Originally Posted by

**gens**
a program that gives wrong results is infinitely slower then any program that does

(...)

unrolled loops also help.. to a point

i got an new AMD now, but i think intel still suffers from half aligned reads/writes (16byte aligned is usually the best)
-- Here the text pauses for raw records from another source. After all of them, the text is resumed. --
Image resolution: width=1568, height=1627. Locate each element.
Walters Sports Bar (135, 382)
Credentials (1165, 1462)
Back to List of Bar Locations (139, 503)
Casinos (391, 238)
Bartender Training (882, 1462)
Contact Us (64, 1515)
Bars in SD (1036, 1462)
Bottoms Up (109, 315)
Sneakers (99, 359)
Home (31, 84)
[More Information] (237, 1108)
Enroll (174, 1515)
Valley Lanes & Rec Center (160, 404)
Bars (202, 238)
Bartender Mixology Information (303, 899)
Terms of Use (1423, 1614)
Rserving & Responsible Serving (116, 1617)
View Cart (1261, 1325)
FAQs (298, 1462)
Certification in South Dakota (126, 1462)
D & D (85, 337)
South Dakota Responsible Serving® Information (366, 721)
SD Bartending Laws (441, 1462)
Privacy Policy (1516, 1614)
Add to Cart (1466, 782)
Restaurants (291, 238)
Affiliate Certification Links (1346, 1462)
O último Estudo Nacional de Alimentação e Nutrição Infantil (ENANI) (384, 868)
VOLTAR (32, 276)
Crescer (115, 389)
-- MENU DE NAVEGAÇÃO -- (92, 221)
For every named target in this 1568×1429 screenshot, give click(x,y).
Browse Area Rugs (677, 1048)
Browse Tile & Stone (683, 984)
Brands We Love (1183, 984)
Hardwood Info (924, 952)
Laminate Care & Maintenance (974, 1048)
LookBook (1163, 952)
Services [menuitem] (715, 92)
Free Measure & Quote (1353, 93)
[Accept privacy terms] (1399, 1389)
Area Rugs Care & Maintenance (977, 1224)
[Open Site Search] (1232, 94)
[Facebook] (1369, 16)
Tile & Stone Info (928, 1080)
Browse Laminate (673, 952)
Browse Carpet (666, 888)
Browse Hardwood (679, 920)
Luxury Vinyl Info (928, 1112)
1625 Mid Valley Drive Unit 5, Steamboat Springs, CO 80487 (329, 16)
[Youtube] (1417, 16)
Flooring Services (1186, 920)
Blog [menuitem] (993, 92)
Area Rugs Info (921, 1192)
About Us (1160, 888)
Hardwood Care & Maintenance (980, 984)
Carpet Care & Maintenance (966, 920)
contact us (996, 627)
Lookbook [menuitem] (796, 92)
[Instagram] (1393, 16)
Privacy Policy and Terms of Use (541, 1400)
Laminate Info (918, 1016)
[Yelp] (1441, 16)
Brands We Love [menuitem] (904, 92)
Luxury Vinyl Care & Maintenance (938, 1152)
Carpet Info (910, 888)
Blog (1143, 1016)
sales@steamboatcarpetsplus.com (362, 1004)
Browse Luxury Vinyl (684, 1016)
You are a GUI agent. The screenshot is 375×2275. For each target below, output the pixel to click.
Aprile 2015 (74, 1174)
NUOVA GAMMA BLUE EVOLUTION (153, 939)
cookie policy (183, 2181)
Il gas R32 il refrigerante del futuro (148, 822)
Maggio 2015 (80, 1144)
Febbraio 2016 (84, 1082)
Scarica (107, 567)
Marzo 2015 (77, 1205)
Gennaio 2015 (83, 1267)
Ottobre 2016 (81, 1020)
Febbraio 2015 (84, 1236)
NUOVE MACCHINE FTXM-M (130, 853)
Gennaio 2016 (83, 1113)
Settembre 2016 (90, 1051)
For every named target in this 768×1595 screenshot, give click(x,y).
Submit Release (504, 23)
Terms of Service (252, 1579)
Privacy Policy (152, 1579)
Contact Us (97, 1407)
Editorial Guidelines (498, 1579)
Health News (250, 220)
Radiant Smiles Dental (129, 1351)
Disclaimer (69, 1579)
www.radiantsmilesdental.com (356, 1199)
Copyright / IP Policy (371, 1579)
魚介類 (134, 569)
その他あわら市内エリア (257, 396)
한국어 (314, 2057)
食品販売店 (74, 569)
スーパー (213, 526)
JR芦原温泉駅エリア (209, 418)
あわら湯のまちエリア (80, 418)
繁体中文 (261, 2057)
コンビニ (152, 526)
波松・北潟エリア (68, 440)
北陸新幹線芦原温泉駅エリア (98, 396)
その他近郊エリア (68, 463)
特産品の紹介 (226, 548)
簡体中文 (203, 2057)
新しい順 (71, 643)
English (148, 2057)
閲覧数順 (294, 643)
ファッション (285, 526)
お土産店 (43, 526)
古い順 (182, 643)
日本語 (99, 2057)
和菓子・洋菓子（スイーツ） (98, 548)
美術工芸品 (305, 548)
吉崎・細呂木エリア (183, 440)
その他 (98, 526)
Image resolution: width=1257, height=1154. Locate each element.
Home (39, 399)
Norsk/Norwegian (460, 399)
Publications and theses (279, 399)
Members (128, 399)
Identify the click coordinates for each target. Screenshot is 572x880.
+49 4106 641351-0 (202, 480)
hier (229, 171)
So this is my "final" C code that does the same number of compiler improvement with no alignment. Using basically: "-O3 -ffast-math -flto" will run faster than the most aligned code I could write (look on the next block of code)

Code:

#include <stdio.h>
#include <stdlib.h>
#include <memory.h>
#include <sys/time.h>
unsigned long long int rdtsc(void)
{
unsigned long long int x;
unsigned a, d;
__asm__ volatile("rdtsc" : "=a" (a), "=d" (d));
return ((unsigned long long)a) | (((unsigned long long)d) << 32);;
}
float matrices[10000][9];
float vertices[10000][3];
float result[10000][3];
void compute(int count ) {
int i,j,k;
float partial;
float res[3];
for( i=0;i<count;i++) {
for(j = 0; j<3; j++)
{
partial = 0.0f;
for(k = 0; k<3; k++)
partial += vertices[i][k] * matrices[i][j*3+k];
res[j] = partial;
}
memcpy(&result, &res, sizeof(float)*3);
}
}
int main() {
int i;
int count = 10000;
float tmp=0.0f;
for( i=0; i<count*3; i++) {
vertices[i/3][i%3]=tmp;
tmp=tmp+1;
}
tmp = 0.0f;
for( i=0; i<count*9; i++) {
matrices[i/9][i%9]=tmp;
tmp=tmp+1;
}
unsigned long long ts = rdtsc();
compute( count );
printf("elapsed ticks: %llu\n", rdtsc() - ts);
for( i=0; i<24; i++) {
printf("%f ", result[i/3][i%3]);
}
printf("\n");
return 0;
}

2nd version:

Code:

void compute(
float * __restrict matrix,
float * __restrict vertex,
float * __restrict result,
int count ) {
int i,j,k;
float *m = __builtin_assume_aligned(matrix, 16);
float *v = __builtin_assume_aligned(vertex, 16);
float *r = __builtin_assume_aligned(result, 16);
for( i=0;i<count;i++) {
for(j=0;j<3;j++)
{
float accumulator = 0.0f;
for (k=0;k<3;k++)
accumulator+= m[j]*v[k];
result[j] = accumulator;
}
m += 9;
r += 3;
v += 3;
}
}
#include <stdio.h>
#include <sys/time.h>
unsigned long long int rdtsc(void)
{
unsigned long long int x;
unsigned a, d;
__asm__ volatile("rdtsc" : "=a" (a), "=d" (d));
return ((unsigned long long)a) | (((unsigned long long)d) << 32);;
}
int main() {
float matrices[100000];
float vertices[100000];
float result[100000];
int i;
int count = 10000;
float *ptrmat, *ptrvert, *ptrres;
float tmp=0;
for( i=0; i<count*3; i++) {
matrices[i]=tmp;
vertices[i]=tmp;
tmp=tmp+1;
}
ptrmat = &matrices[0];
ptrvert = &vertices[0];
ptrres = &result[0];
unsigned long long ts = rdtsc();
compute( ptrmat, ptrvert, ptrres, count );
printf("elapsed ticks: %llu\n", rdtsc() - ts);
for( i=0; i<24; i++) {
printf("%f ", result[i]);
}
printf("\n");
return 0;
}

Changed data structure to store bi-dimensional arrays:

Code:

$ ./a.out
elapsed ticks: 263760

Same data structure (2nd implementation) with alignment hints and merging of the loops

Code:

$ ./a.out
elapsed ticks: 331592

I think that none of the implementation were in fact vectorized, but they run smoking fast and faster (I think, I don't know how to compile the assembly part, using **as** tool!?) than the +30% speedup. Both run more than 100% faster than the original code I was given by you (that they were running in the 700000 ticks zone). So maybe is time for you to improve your C skills to get to speed with fast C code!?